Enzymes become denatured resulting from conformational changes caused by the binding of silver ions. Many of the enzymes denatured by silver ions are needed in the production of cellular energy. Once the energy source is removed the cell cannot maintain osmotic pressure and necessary substrates will leak out of the cell and the microbe will quickly die.

Extensive independent testing has been carried out on a wide range of bacteria including MRSA and E.coli.  Products have been tested for the simulated life of the product /material with no significant reduction in the antimicrobial performance noted, therefore demonstrating the antimicrobial efficacy for the life of the product/material.

So what does this mean for the lab? If we consider where it is most important to have a hygienic environment after hospitals and food handling we would almost always consider the laboratory. In today’s scientific laboratory we need to work accurately and fast; the enemy of this is contamination. Microbes such as bacteria and fungi, as well as putting your staff at risk, can contaminate samples distorting results and even sometimes writing-off precious samples.

A number of laboratory equipment manufacturers are working with BioCote to provide laboratory equipment with the added benefit of silver based antimicrobial protection. The likes of Comark and Priorclave have been supplying BioCote protected digital thermometers and autoclaves for 3 and 4 years respectively.

The most recent and largest company to partner BioCote is Barloworld Scientific, manufacturers of the Stuart range of bench top science equipment. Stuart offers a comprehensive range of over 100 products from colony counters to water baths, all now available with BioCote protection.

The silver based active ingredient is added into the polymer casing and control knobs with the colour, ensuring protection throughout. Metal parts are protected with BioCote modified paint and fascias are protected with BioCote treated lacquer. The addition of the active ingredients during manufacture, permanently bond them to the products ensuring they won’t rub off or leach out. Accelerated life cycle testing shows the effectiveness of BioCote treated products after 25 years, thus confirming the company’s claim that the coating will reduce cross contamination for the useful life of the product.

Rob Skehens, marketing manager of the Barloworld Scientific equipment team says: “Barloworld Scientific are very proud to launch BioCote antimicrobial protection on the Stuart range of science equipment. We always aim to provide the very best benchtop science equipment and believe that our collaboration with BioCote allows us to give our customers a much more comprehensive solution to their needs”.

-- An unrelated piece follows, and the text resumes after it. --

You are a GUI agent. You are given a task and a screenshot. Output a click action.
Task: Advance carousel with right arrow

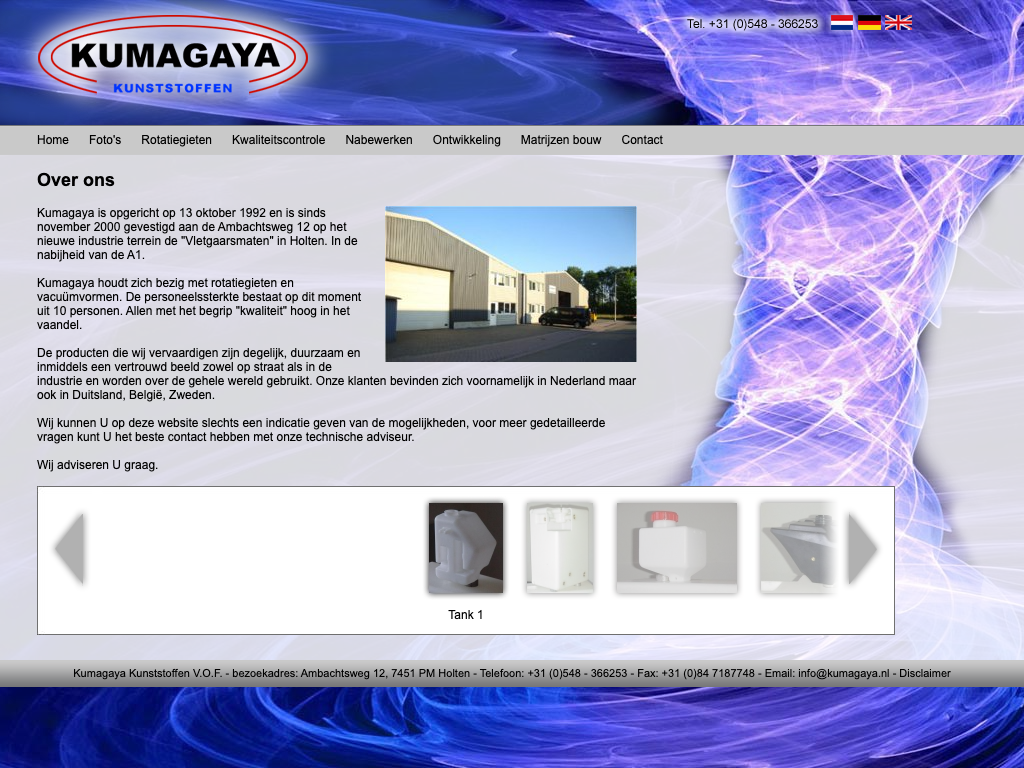click(862, 549)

There is no doubt that treated surfaces can offer an added benefit to a wide range of environments from those of a very clinical and healthcare conscious nature to ordinary domestic situations - even if it is controlling the black mould found around the bath. In between these two extremes are a wide range of other situations that can benefit from reducing the risk of cross contamination.

In most cases, manufacturers like Stuart have not increased their prices since adding BioCote to their products. At no extra cost, silver technology offers a risk reduction and creates the best possible environment for testing to be carried out in.

Silver impregnated surfaces are not a replacement for cleaning and normal procedures need to be adhered too, but it does provide an additional benefit in areas where hygiene is of a high importance. It may be time for you to think about your workplace, especially if it is a technical environment carrying out important testing. Is everything being done to assure the results are accurate? Is everything being done to protect you?